▶ _Texto de origen_:
+---+

Empresas e industrias

Una de estas noches estuve entretenido viendo uno de esos programas que se realizan utilizando el sistema de mesa redonda; estaba reunido uno de esos grupos de individuos que hablan de un tema que coincide con sus intereses; o, quién sabe si más bien, era uno de esos grupos de personas cuyos intereses coinciden entre sí. De pronto fui cayendo en cuenta de algo inaudito, y era que esos tertulianos utilizaban la palabra industria con el sentido de empresa y, por lo mismo, empleaban el sustantivo industrial con el mismo sentido que empresarial. No sé si la coincidencia se había dado en forma espontánea o si, como sucede en estos casos, la intervención de uno fue poco a poco influenciando la forma de utilización del término por parte de los otros participantes.

 

Hoy me quiero referir al tema sin intención didáctica y menos con el afán de pontificar. Lo que realmente me interesa, por un lado, es establecer la diferencia entre las dos palabras; y, por otro, averiguar por qué es que existe este aparente uso arbitrario de dos términos que, sin ser opuestos, no son necesariamente sinónimos o equivalentes. Antes quisiera permitirme una breve digresión: he utilizado en el párrafo anterior el adjetivo ‘inaudito’ con intención; aunque no con el sentido de insólito, sino con su sentido etimológico o natural, pues el término viene del latín ‘inauditus’, que quiere decir no otra cosa que ‘nunca oído’ o escuchado.

+---+

▶ _Datos disponibles_:

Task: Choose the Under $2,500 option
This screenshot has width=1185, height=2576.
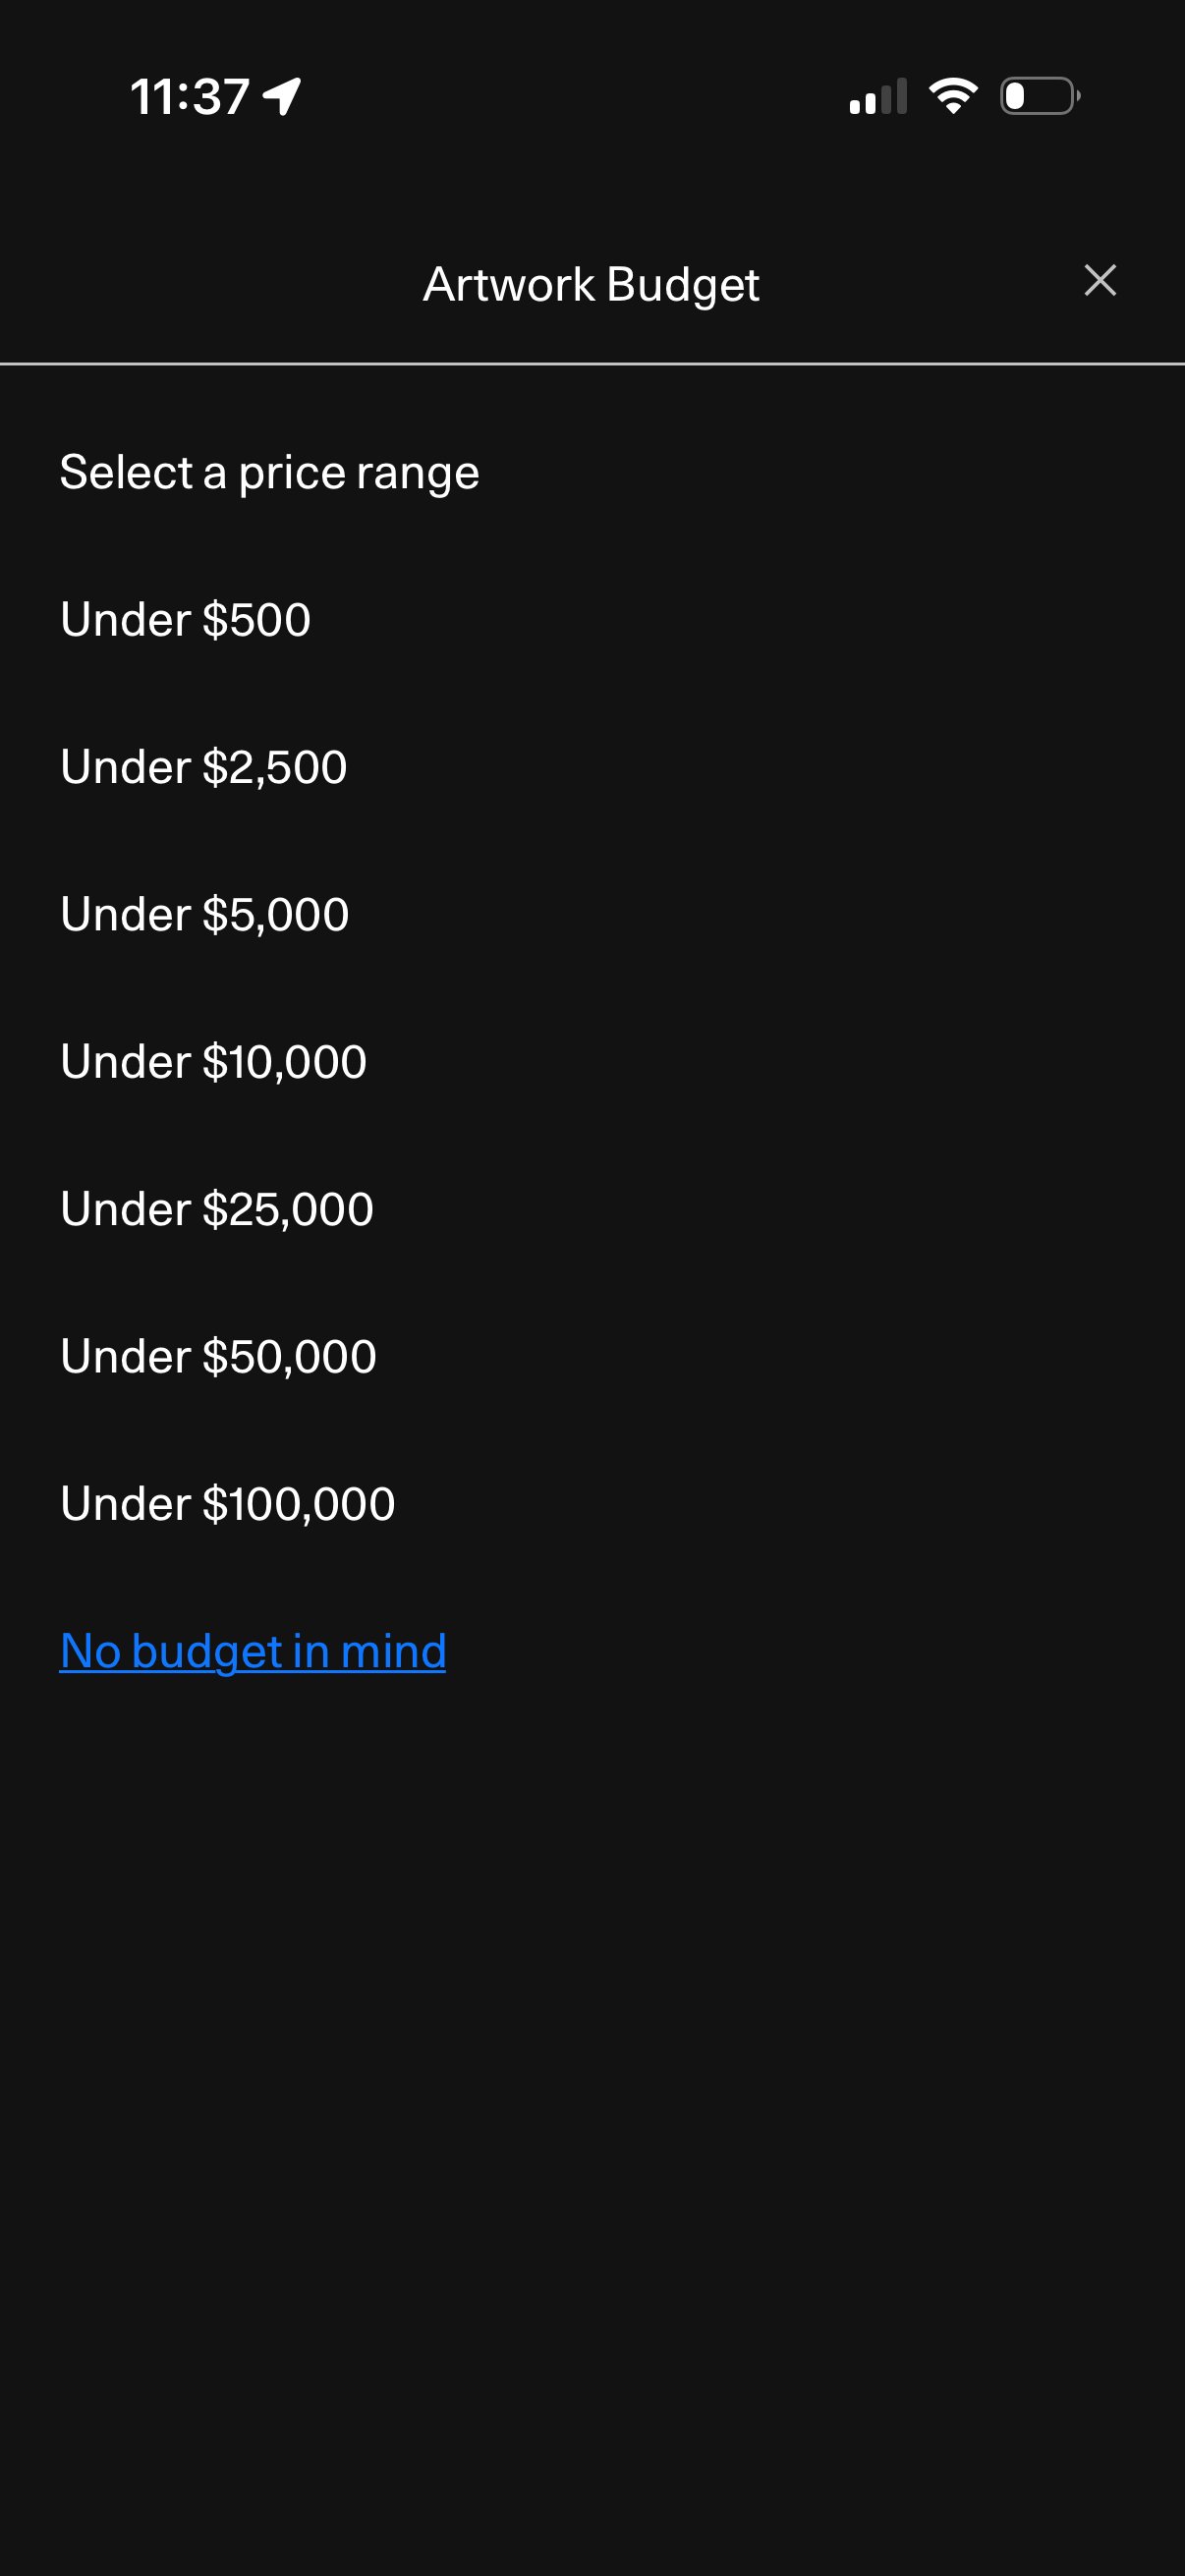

+---+

▶ _Tareas a realizar_:
A. Según el texto de origen, ¿de qué término latino procede la palabra 'inaudito'?
B. Reescribe el pasaje del texto de origen que empieza en "Hoy me quiero" y termina en "oído’ o escuchado.", sustituyendo "digresión" por "aclaración".
C. Enumera todas las expresiones del texto de origen que figuran entre comillas simples.

▶ _Soluciones_:
A. Del latín 'inauditus'.

B.
Hoy me quiero referir al tema sin intención didáctica y menos con el afán de pontificar. Lo que realmente me interesa, por un lado, es establecer la diferencia entre las dos palabras; y, por otro, averiguar por qué es que existe este aparente uso arbitrario de dos términos que, sin ser opuestos, no son necesariamente sinónimos o equivalentes. Antes quisiera permitirme una breve aclaración: he utilizado en el párrafo anterior el adjetivo ‘inaudito’ con intención; aunque no con el sentido de insólito, sino con su sentido etimológico o natural, pues el término viene del latín ‘inauditus’, que quiere decir no otra cosa que ‘nunca oído’ o escuchado.

C. ‘inaudito’, ‘inauditus’, ‘nunca oído’